PUTIH & ABU - ABU

36 2 0
                                    

Evan

*Pra Reuni

Akselerasi roda motor meningkat sejalan dengan euforia berlebih, bahagia menguasai kursi pikiran, dia ingin segera menapak kaki mengakhiri jalan tepat di hadapan televisi. Setahun lamanya berjuang demi satu keinginan, membanting tulang melupakan lelah. Kini Evan telah berhasil membeli konsol permainan video.

"Setahun bekerja paruh waktu dan menabung akhirnya aku bisa membeli permainan video yang mahal ini, ayo cepat sampai rumah," Evan membatin.

Evan Saputra remaja laki - laki yang gemar tidur, tak peduli kantuk menggodanya ia akan selalu tertidur di tempat manapun. Mata panda menjadi ciri khas yang menempel pada wajahnya, rasa kantuk telah menjadi teman dekatnya selama setahun penuh.

Evan bukanlah pengantuk sejati semenjak lahir, aktivitas kesibukan yang padat membuatnya kurang waktu untuk merasakan lelapnya tidur. Dia bekerja paruh waktu menjadi asisten tukang foto di studio kecil dekat rumahnya.

"Wah ini baru namanya permainan bagus, tidak sia - sia perjuanganku," Evan bersorak senang memainkan konsol video sesampainya di rumah.
Tak terasa dua jam berlalu, ia lengah akan jam sekolah siang.

"Ah sial, sepulang sekolah aku harus membantu acara reuni Pak Sem, akhir pekan kelam tidak dapat bermain video konsol ini," ucap Evan.

Sinta, kakak Evan terkejut melihat adiknya yang tak kunjung berangkat sekolah.

"Evan ! bukannya kamu harus sekolah hari ini ?" tanya Sinta.

Sinta merasa kesal melihat Evan yang tengah asik bermain, ia tak kunjung berhenti menceramahi Evan.

"Iya aku berangkat sekolah setelah ini kak !, aku baru mencoba bermain sebentar," sanggah Evan.

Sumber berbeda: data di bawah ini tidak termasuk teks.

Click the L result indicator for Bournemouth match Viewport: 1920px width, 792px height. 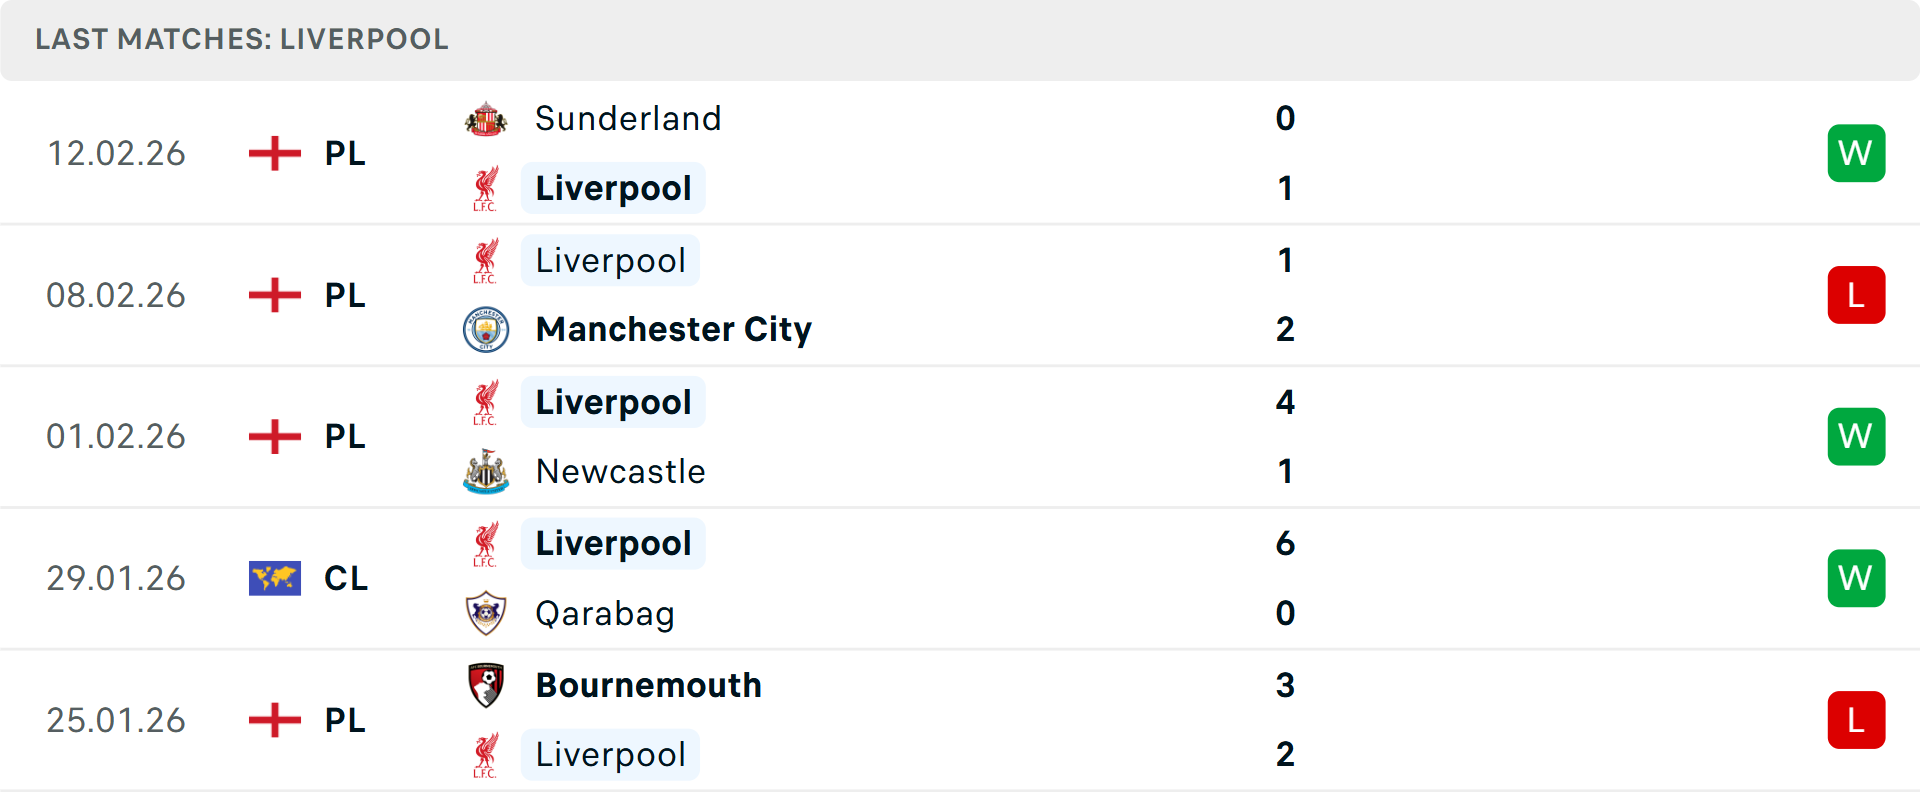coord(1857,719)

"Karena permainan itu kamu menjadi malas sekolah, dasar bodoh ! Kalau ayah tau habis sudah nasibmu !" ujar Sinta.

"Aku baru membeli ini pagi tadi, kapan aku terlihat malas sekolah kak ! Sebenarnya yang bodoh itu kakak !" Evan membalas cemooh kakaknya.

Suasana semakin memanas, keduanya terlibat perdebatan berbuntut panjang yang memicu kedatangan ayah mereka.

"Apa ini ? Kenapa kalian selalu ribut !" ucap Ayah mereka.

Sinta mengadu kepada sang ayah mengenai permainan video konsol yang telah dibeli oleh Evan telah membuatnya malas untuk bersekolah. Evan membantah tegas anggapan Sinta, tersulut oleh suasana membuat ayah mereka mengambil tindakan memarahi Evan dan berpihak pada Sinta. Sang ayah mengambil barang permainan tersebut, Evan memohon dan merebut kembali secara paksa, namun celaka yang terjadi.

Permainan konsol video itu terjatuh pecah di atas lantai. Ketiganya terdiam mematung menatapi barang yang tak lagi berguna.

Evan berlalu tanpa meninggalkan sepatah kata, ia bergegas bersekolah sekaligus mengemasi pakaian ganti untuk acara Pak Sem.

"Aku muak dengan mereka, aku bersumpah tidak akan lagi berbicara dengan ayah sampai kapanpun," Evan membatin menahan sedih bercampur kesal.

****

Sebuah Kisah Diskusi Remaja

*Reuni


"Masa remaja bagi saya sangat indah, tentu saya dulu juga pernah berbuat kenakalan namun sesuai batas normal. Remaja acap kali lebih mengutamakan perasaan tanpa berfikir panjang, mereka selalu ingin dipandang sebagai orang dewasa dan tidak ingin dipandang sebagai anak kecil. Berbuat kenakalan hanya untuk tujuan mencari perhatian atau pengakuan semata," ucap Pak Sem tengah berpetuah bersama panitia yang berkumpul.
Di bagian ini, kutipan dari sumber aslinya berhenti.